Panelists described how businesses are responding. Susan Post, digital editor at Columbus Business First and the session’s moderator, noted nearly 60% of survey respondents expect to raise prices in the next six months and 54% point to non-labor costs as the reason. Walter Iwas, founder of Tortilla Street Food, said he may raise menu prices to protect margins but hopes to avoid it. Ariana Ulloa, the city’s small-business coordinator, urged transparency with customers when prices change.
Local supports, panelists said, are central to keeping many small businesses afloat. Tim Kehoe, director of the Veterans Business Outreach Center at ECDI, described a $54 million loan portfolio at his organization with an average loan size near $20,000 and an active microloan program. “We actually do microloans as low as $500,” Kehoe said; ECDI’s average loan size was cited around $22,000 and Kehoe announced a temporary 2% small-loan special for loans up to $10,000.
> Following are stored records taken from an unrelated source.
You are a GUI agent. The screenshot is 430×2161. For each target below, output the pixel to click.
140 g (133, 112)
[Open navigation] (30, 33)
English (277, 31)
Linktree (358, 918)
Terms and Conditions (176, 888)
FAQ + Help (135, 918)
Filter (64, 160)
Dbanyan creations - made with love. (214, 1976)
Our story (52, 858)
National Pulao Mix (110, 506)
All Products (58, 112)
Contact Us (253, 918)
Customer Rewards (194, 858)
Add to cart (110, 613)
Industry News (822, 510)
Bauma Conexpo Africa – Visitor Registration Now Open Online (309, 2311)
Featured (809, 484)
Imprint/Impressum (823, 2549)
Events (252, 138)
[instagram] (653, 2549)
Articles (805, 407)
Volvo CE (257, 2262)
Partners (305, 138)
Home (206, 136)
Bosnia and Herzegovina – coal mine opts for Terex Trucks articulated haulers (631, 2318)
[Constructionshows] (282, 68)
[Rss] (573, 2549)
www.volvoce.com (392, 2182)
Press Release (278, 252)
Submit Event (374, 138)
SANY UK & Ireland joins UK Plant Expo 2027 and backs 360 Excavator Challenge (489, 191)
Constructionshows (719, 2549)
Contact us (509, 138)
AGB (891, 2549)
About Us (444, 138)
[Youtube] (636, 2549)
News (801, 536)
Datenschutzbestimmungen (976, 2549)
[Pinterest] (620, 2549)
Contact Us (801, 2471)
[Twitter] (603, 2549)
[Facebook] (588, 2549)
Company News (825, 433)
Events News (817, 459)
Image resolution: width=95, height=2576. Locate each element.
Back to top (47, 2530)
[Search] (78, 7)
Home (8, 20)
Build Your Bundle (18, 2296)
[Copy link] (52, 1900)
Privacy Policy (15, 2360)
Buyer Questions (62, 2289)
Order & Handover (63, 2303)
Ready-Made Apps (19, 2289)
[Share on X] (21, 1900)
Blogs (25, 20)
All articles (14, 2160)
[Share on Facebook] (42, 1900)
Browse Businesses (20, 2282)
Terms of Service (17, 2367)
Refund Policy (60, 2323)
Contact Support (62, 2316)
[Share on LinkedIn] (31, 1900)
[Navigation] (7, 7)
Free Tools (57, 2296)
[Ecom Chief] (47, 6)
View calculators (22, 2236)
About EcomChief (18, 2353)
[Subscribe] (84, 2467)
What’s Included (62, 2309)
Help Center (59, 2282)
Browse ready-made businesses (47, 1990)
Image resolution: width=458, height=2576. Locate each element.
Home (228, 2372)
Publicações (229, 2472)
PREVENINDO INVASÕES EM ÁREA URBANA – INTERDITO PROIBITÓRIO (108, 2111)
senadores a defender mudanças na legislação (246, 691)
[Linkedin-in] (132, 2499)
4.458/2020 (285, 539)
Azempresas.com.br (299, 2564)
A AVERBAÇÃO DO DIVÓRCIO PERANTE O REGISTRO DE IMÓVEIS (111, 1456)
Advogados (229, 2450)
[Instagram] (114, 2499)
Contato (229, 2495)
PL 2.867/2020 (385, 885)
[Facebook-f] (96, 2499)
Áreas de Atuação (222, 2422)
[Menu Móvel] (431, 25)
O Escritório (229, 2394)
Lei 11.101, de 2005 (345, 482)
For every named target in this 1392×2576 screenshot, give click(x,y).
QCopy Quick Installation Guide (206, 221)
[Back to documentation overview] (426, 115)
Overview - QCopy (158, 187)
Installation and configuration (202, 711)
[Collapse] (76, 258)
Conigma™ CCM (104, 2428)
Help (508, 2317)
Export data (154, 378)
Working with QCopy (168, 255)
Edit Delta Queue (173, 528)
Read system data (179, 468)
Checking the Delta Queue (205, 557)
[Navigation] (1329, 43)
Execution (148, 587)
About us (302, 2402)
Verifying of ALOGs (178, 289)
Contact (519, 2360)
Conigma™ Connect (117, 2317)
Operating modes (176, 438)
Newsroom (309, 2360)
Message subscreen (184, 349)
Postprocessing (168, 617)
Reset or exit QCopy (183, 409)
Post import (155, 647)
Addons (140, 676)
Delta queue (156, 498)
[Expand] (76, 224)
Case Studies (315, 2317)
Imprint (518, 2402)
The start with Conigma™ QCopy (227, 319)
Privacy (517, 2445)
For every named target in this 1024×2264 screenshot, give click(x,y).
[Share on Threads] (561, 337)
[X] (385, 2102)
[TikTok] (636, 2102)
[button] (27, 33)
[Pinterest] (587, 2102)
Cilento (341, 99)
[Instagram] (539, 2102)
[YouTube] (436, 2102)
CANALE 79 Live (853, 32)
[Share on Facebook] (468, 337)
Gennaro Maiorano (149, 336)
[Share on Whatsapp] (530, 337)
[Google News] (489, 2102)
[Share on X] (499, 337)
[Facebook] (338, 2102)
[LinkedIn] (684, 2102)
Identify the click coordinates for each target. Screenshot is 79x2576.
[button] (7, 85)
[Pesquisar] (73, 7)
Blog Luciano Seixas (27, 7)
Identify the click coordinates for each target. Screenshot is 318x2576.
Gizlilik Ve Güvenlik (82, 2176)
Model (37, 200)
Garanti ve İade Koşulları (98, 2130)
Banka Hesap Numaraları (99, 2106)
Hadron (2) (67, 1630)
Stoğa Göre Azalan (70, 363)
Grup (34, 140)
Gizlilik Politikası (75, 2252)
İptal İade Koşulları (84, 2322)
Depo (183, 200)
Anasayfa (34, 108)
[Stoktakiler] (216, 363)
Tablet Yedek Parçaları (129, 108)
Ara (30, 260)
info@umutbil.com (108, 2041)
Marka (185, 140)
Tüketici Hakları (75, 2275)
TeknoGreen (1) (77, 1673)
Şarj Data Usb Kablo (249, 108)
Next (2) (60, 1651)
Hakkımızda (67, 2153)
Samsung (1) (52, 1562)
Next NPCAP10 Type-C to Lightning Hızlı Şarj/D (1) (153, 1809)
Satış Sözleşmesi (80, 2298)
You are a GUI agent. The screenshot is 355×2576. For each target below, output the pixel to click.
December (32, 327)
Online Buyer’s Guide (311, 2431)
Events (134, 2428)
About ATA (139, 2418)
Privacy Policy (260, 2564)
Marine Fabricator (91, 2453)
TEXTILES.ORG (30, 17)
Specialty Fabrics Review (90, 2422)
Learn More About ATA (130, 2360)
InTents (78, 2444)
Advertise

Ulloa highlighted the city’s Small Biz Hub, an online portal that centralizes information on financing, grants, workspace, mentoring and other programs, and stressed the city’s role in coordinating providers such as ECDI, the SBDC and the Columbus Chamber.
On workforce, panelists said Columbus benefits from a growing labor force and demographic change, including rising immigrant entrepreneurship. Kehoe noted that immigrants and refugees start businesses at higher rates and that shifts in federal resettlement policy have complicated some support channels for new Americans.
The forum closed with a practical takeaway: monitor costs. “One of the biggest things they’re up against is their cost of goods sold,” Kehoe said. Hoffman recommended watching job numbers and regional data for signs of broader weakness.
The Columbus Metropolitan Club said the next PNC small-business survey will be released early next year and encouraged attendees to review the Small Biz Hub for local resources.